Le Kindertransport

L’un des dossiers les plus complexes et les plus exigeants que nous ayons jamais traités nous a été confié par un notaire autrichien qui recherchait, avec notre aide, les héritiers d’un prisonnier juif survivant d’un camp de concentration.

Après avoir examiné divers dossiers, nous avons rapidement appris que le défunt avait un frère dont le sort demeurait inconnu. On a supposé qu’il n’avait pas survécu à l’Holocauste en raison de son appartenance religieuse mosaïque. Les recherches dans les listes de victimes n’ayant rien donné, nous avons supposé que le frère du défunt avait survécu à la guerre.

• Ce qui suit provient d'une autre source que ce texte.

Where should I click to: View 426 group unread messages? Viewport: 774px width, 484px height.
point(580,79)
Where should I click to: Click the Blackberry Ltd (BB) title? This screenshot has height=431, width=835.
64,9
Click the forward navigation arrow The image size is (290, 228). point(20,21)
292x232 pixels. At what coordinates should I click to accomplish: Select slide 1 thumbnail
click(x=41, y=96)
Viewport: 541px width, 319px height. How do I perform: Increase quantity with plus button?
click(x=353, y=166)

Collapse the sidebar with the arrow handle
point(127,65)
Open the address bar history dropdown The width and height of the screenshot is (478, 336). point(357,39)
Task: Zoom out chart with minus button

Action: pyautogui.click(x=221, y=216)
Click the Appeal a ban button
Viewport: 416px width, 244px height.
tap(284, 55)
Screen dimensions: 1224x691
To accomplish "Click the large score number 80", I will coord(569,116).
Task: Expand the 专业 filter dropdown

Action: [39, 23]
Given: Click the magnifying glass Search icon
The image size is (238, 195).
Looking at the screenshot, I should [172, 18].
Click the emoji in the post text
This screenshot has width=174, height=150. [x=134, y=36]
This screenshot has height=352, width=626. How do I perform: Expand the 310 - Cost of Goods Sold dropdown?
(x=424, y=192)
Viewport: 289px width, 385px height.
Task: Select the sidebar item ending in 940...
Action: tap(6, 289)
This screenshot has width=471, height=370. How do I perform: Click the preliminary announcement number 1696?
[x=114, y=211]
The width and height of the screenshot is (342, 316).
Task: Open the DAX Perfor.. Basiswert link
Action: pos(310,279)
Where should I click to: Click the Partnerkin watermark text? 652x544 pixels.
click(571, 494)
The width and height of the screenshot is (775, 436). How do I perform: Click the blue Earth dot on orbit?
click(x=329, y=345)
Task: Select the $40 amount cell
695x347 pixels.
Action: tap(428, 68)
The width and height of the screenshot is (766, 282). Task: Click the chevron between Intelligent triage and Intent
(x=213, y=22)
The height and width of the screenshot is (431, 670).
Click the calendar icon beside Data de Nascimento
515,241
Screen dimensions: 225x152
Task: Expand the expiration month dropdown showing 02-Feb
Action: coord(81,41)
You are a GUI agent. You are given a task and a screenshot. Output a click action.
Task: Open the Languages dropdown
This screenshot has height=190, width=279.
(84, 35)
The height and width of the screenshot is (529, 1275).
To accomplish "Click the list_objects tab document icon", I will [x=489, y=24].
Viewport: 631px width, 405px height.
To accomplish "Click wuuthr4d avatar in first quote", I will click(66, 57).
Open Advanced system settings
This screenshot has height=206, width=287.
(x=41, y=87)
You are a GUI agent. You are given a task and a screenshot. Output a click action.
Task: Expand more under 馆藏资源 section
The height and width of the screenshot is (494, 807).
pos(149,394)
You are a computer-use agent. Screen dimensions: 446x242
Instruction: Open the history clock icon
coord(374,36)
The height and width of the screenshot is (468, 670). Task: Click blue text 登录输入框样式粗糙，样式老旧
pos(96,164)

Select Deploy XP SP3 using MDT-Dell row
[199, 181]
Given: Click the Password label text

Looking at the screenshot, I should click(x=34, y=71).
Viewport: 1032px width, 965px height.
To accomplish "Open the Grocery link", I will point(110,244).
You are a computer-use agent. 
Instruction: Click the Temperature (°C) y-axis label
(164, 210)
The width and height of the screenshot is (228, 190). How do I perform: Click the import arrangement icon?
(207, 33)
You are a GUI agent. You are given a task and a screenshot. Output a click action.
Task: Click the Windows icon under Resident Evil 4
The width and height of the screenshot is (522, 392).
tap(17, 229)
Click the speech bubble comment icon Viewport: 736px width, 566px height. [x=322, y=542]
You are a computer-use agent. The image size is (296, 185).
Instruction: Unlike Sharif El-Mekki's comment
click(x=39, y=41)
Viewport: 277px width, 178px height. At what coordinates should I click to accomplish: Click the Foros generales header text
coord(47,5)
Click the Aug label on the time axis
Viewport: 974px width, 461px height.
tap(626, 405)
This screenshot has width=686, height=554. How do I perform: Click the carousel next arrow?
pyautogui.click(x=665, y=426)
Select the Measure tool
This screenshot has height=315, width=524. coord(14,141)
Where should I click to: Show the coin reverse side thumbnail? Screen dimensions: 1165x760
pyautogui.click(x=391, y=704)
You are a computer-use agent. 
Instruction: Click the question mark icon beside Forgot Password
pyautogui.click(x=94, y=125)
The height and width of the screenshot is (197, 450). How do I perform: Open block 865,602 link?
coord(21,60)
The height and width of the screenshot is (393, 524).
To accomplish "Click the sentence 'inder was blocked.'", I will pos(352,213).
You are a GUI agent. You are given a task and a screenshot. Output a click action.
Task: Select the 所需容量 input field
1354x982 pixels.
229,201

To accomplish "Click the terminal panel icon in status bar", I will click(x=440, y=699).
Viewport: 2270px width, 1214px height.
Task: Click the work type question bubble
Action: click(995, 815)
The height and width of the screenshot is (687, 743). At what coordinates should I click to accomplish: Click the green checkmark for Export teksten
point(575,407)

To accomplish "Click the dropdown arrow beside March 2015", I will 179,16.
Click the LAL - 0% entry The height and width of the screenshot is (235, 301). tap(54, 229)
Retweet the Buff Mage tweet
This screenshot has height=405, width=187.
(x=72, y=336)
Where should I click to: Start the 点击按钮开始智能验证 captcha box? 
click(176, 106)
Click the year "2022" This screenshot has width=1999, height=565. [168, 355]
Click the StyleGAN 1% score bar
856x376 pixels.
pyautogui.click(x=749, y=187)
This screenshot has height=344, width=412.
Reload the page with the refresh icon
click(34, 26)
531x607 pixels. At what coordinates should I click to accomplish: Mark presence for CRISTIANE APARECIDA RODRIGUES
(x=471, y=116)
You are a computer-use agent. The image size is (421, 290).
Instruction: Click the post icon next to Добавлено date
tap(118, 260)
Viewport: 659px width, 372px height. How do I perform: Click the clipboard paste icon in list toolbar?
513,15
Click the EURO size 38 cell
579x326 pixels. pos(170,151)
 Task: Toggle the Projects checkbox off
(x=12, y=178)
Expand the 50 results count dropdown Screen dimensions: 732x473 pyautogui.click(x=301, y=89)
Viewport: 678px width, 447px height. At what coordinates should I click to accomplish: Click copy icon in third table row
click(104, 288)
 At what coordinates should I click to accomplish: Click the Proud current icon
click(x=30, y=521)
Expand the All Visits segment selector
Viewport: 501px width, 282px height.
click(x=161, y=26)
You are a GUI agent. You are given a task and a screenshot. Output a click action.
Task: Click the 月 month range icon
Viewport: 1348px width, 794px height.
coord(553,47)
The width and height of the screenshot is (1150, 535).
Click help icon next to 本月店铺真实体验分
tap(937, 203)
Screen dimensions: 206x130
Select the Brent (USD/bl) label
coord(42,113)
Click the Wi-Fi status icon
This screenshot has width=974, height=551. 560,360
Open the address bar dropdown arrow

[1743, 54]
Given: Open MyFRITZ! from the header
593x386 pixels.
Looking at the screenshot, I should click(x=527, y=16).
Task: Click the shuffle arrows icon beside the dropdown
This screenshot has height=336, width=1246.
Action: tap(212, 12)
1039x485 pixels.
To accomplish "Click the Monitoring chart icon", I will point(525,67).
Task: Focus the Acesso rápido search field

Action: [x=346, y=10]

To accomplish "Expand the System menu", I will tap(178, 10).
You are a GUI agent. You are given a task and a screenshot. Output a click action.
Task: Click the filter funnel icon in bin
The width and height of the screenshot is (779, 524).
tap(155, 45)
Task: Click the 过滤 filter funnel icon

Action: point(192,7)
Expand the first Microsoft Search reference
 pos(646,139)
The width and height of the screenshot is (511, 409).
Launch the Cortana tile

Nous savions qu’il avait 16 ans lorsque Hitler est arrivé au pouvoir et nous supposions qu’il avait peut-être émigré aux États-Unis ou en Israël, mais nous n’avons pu confirmer aucune immigration dans les bases de données pertinentes.

L’aide est venue d’une liste des « Kindertransports » ; il s’agissait d’enfants juifs qui ont pu fuir en Angleterre sans leurs parents à la veille de la Seconde Guerre mondiale. Munis d’une valise, d’un sac et de 10 Reichsmarks, environ 10 000 enfants juifs ont ainsi pu échapper au régime nazi.

À leur arrivée en Angleterre, les enfants furent placés dans des familles d’accueil et c’est dans les registres de l’une d’elles que nous avons finalement trouvé le nom du frère recherché. Heureusement, ce dernier avait un parrain désigné par le gouvernement britannique, dont nous avons pu interroger les enfants afin de savoir où se trouvait le frère du défunt. Nous avons ainsi découvert qu’il avait émigré au Canada via Shanghai à l’age de 18 ans.

Peu après, nous avons pu retrouver les descendants de ce frère à Ottawa et leur raconter le sort de leur oncle.